Another post for me that is simple and hopefully serves as an example for people trying to get blogging as #SQLNewBloggers.
I got a call from someone wanted to check how permissions were stored for encryption objects. I ran a quick double check for them and decided to write this short post.
Let’s say that you create a few encryption keys. In my case, I’ll use this code to create a symmetric key, an asymmetric key, and a certificate.
CREATE SYMMETRIC KEY MySalaryProtector WITH ALGORITHM = AES_256, IDENTITY_VALUE = 'Salary Protection Key', KEY_SOURCE = N'Keep this phrase a secr#t' ENCRYPTION BY PASSWORD='Us#aStrongP2ssword'; GO CREATE ASYMMETRIC KEY HRProtection WITH ALGORITHM = RSA_2048 ENCRYPTION BY PASSWORD = 'Use4SomeStr0ngP@ssword%^'; GO CREATE CERTIFICATE MySalaryCert ENCRYPTION BY PASSWORD = N'UCan!tBreakThis1' WITH SUBJECT = 'Sammamish Shipping Records', EXPIRY_DATE = '20161231'; GO
I do this, I have these objects.
Let’s now grant rights to these objects. I’ll use this code to grant CONTROL to a user.

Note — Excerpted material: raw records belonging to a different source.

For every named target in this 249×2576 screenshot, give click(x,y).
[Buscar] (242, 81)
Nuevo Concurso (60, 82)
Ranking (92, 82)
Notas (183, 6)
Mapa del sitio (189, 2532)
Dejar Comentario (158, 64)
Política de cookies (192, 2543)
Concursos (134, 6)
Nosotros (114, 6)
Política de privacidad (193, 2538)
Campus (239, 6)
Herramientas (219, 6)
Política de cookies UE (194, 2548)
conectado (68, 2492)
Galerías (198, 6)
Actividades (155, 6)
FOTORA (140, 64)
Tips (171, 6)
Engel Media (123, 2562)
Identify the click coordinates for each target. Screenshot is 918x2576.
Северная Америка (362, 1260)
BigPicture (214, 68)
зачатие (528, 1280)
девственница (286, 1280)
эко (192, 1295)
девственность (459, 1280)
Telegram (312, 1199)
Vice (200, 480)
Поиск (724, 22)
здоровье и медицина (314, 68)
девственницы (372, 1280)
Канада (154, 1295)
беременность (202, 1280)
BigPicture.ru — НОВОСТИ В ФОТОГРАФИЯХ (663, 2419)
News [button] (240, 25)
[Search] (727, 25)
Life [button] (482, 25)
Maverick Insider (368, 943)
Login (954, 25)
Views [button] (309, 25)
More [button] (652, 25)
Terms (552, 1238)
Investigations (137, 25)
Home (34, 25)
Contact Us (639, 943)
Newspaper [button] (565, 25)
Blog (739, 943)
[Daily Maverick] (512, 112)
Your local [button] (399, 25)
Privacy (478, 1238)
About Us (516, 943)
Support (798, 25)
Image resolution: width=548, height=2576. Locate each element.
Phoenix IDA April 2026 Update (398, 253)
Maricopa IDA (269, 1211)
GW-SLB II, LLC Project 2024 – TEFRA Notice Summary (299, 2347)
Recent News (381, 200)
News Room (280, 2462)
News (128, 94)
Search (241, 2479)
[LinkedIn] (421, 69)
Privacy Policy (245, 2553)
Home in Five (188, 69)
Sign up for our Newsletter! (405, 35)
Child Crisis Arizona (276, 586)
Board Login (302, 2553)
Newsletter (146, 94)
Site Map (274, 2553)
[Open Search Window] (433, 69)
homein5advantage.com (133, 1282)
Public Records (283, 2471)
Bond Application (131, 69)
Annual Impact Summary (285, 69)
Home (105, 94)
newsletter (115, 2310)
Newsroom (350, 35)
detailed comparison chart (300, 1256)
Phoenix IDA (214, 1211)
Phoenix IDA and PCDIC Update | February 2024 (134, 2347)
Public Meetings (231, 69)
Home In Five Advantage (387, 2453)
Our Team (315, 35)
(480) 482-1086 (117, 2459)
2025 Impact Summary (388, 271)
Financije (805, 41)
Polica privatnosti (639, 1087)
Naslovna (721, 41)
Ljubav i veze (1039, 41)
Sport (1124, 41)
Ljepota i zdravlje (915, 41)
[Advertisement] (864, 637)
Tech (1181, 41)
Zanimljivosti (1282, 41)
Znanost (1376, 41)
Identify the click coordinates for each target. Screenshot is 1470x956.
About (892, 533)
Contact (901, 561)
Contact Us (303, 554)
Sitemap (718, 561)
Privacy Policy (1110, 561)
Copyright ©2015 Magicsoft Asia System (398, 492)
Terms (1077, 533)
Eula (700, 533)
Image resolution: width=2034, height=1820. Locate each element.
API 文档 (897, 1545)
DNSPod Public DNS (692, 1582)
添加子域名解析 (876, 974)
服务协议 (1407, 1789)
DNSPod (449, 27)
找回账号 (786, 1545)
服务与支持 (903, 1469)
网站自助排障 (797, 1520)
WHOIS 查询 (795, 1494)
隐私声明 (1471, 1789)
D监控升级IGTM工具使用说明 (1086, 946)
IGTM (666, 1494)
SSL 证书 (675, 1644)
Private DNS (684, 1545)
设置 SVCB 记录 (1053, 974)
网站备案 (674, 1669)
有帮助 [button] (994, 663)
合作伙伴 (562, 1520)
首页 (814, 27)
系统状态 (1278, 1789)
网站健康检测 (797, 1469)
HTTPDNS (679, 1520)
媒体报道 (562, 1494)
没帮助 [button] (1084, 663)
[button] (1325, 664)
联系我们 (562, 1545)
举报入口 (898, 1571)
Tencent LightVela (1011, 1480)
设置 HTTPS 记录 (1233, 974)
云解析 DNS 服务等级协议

GRANT CONTROL ON SYMMETRIC KEY::MySalaryProtector TO JoeDBA GRANT CONTROL ON ASYMMETRIC KEY::hrprotection TO JoeDBA GRANT CONTROL ON CERTIFICATE::MySalaryCert TO JoeDBA
Once I do this, I should see permissions, right? Let’s check.
I don’t see any permissions in the dialog above. That’s not exactly what I’d want to see. After all, if I’m trying to determine why a user can’t access a certificate, I’d want to know if they had rights here.
Instead of this, I need to use T-SQL, and check for specific classes in sys.database_permissions. Here’s the query looking for class 24 (symmetric keys), 25 (certificates) and 26 (asymmetric keys).
You can see that I have permissions in here, and if I check the principal_id, I’ll find these are for my user. I could also join to database_principals and get specific information for my user.
This took a bit longer as someone asked me a question and I didn’t know the answer. I had to dig and read some documentation, but I found some answers and documented things myself.
Learned something, showed it, and hopefully will remember it from now on.